[Recorded information]
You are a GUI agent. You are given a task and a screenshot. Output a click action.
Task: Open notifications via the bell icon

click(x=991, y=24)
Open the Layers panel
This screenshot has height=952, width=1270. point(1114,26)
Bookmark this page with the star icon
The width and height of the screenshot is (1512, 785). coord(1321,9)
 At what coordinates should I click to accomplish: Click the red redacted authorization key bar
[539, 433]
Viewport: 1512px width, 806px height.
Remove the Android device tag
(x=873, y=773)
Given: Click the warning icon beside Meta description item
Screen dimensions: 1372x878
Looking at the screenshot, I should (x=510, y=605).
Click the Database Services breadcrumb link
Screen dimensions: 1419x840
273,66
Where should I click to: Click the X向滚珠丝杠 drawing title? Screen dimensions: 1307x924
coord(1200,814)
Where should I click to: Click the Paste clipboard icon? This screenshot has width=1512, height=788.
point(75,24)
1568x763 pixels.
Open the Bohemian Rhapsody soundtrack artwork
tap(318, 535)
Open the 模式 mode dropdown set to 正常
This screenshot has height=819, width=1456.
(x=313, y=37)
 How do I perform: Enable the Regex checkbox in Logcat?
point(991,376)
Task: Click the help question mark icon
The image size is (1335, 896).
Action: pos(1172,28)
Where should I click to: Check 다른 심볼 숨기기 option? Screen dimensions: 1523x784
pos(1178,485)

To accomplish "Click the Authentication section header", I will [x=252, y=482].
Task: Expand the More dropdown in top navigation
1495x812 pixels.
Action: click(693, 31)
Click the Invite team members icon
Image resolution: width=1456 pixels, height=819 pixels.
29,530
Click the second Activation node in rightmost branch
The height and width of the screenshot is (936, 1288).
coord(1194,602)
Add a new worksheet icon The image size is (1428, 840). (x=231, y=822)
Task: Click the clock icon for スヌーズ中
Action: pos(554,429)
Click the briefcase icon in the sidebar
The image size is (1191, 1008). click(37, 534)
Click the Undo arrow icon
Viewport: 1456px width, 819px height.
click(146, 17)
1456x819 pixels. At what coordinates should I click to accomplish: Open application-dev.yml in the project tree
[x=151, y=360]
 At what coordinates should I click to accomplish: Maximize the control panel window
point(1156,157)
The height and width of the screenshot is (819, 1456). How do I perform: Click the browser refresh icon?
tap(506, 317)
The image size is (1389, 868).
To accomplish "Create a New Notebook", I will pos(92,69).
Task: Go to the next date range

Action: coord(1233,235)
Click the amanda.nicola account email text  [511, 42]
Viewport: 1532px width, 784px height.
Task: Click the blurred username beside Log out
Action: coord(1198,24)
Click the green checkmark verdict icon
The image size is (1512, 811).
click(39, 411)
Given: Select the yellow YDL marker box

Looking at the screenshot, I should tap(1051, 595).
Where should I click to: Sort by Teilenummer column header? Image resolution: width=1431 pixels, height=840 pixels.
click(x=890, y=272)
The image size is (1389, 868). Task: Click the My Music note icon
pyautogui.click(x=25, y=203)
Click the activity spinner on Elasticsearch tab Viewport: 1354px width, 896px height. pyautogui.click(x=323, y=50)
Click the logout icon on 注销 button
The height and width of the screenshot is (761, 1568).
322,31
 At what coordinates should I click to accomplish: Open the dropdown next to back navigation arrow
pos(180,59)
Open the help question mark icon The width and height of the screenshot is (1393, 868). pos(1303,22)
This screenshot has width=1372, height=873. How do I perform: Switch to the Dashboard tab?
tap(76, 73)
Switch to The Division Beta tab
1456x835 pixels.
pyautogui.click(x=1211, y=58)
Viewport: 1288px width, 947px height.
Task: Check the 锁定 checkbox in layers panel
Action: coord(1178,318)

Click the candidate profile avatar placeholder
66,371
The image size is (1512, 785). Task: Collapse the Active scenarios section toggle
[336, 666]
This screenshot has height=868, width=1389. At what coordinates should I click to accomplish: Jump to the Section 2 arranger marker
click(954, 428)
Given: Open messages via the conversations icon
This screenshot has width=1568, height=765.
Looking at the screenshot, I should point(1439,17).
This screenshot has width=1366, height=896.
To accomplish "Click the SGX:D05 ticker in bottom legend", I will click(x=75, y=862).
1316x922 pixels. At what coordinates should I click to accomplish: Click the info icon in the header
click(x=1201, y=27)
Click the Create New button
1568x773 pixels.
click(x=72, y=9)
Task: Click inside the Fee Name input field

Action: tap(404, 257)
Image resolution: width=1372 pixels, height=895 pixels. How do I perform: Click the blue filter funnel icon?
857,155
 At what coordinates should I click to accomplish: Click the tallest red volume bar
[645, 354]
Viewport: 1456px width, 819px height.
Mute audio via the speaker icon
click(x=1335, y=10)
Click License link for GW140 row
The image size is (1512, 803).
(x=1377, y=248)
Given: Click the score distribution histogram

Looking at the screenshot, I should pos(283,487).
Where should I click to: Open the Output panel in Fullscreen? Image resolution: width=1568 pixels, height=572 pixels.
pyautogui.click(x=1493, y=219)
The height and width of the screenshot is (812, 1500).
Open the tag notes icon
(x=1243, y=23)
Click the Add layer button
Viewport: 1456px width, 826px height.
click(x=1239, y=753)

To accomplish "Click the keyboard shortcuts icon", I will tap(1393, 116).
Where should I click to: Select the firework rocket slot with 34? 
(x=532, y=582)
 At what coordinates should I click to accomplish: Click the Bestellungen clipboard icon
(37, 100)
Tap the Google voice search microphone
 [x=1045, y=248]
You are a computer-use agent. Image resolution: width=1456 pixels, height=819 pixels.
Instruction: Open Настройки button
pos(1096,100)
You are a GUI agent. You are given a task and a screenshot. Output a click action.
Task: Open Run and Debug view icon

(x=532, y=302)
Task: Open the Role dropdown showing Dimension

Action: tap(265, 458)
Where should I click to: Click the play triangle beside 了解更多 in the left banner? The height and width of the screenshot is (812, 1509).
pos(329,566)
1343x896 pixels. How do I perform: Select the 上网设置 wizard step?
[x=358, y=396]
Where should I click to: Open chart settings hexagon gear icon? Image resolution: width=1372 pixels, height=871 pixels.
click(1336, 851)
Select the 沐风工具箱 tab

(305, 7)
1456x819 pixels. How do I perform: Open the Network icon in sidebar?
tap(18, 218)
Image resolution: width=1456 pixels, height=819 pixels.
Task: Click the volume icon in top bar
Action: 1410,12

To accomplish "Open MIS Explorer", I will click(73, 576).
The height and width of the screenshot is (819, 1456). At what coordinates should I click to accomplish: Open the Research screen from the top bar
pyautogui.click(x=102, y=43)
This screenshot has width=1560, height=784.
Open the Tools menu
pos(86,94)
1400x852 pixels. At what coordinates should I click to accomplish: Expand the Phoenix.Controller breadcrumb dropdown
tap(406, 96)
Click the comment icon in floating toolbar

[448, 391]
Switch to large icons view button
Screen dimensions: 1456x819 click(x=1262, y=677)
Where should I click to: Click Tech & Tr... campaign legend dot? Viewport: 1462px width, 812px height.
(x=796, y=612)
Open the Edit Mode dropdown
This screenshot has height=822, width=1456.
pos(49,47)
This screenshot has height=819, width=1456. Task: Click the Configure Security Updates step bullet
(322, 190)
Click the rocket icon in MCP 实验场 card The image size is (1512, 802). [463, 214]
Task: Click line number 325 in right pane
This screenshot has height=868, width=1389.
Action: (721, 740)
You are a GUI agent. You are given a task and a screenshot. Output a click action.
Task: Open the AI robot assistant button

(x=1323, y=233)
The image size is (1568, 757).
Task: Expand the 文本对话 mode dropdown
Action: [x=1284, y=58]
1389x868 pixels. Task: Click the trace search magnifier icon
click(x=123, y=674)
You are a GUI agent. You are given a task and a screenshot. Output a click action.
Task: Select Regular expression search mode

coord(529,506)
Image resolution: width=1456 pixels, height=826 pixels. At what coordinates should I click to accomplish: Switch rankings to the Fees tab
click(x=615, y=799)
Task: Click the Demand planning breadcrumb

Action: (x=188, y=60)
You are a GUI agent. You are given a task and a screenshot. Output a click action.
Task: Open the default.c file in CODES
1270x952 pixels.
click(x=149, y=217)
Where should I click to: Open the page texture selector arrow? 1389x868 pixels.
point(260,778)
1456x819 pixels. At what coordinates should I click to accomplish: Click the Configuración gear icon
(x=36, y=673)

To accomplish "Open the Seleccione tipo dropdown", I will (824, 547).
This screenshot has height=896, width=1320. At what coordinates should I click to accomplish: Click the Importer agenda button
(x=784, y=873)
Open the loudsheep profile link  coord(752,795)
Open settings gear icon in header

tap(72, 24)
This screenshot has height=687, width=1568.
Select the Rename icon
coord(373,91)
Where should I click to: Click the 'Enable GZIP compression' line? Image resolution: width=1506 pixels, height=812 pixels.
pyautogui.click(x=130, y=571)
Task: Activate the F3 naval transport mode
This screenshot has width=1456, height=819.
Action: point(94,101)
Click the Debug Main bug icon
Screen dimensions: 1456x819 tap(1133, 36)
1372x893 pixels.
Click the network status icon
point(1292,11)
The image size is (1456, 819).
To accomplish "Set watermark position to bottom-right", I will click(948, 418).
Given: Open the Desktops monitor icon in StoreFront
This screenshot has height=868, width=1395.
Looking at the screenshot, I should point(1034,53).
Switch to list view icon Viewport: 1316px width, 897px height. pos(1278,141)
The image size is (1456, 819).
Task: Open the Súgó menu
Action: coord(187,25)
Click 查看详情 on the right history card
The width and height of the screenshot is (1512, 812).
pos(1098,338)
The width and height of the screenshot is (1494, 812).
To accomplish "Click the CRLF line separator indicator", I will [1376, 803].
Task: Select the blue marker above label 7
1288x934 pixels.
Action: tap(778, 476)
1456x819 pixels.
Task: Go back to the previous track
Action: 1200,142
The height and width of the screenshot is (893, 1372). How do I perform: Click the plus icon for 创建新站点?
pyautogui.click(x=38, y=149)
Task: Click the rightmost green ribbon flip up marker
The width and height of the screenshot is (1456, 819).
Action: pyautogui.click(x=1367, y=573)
[/Recorded information]
Search the listing above for the lines with "Task: Open the default.c file in CODES" and "Given: Open the", then output those lines and all lines between them exactly.

Task: Open the default.c file in CODES
1270x952 pixels.
click(x=149, y=217)
Where should I click to: Open the page texture selector arrow? 1389x868 pixels.
point(260,778)
1456x819 pixels. At what coordinates should I click to accomplish: Click the Configuración gear icon
(x=36, y=673)

To accomplish "Open the Seleccione tipo dropdown", I will (824, 547).
This screenshot has height=896, width=1320. At what coordinates should I click to accomplish: Click the Importer agenda button
(x=784, y=873)
Open the loudsheep profile link  coord(752,795)
Open settings gear icon in header

tap(72, 24)
This screenshot has height=687, width=1568.
Select the Rename icon
coord(373,91)
Where should I click to: Click the 'Enable GZIP compression' line? Image resolution: width=1506 pixels, height=812 pixels.
pyautogui.click(x=130, y=571)
Task: Activate the F3 naval transport mode
This screenshot has width=1456, height=819.
Action: point(94,101)
Click the Debug Main bug icon
Screen dimensions: 1456x819 tap(1133, 36)
1372x893 pixels.
Click the network status icon
point(1292,11)
The image size is (1456, 819).
To accomplish "Set watermark position to bottom-right", I will click(948, 418).
Given: Open the Desktops monitor icon in StoreFront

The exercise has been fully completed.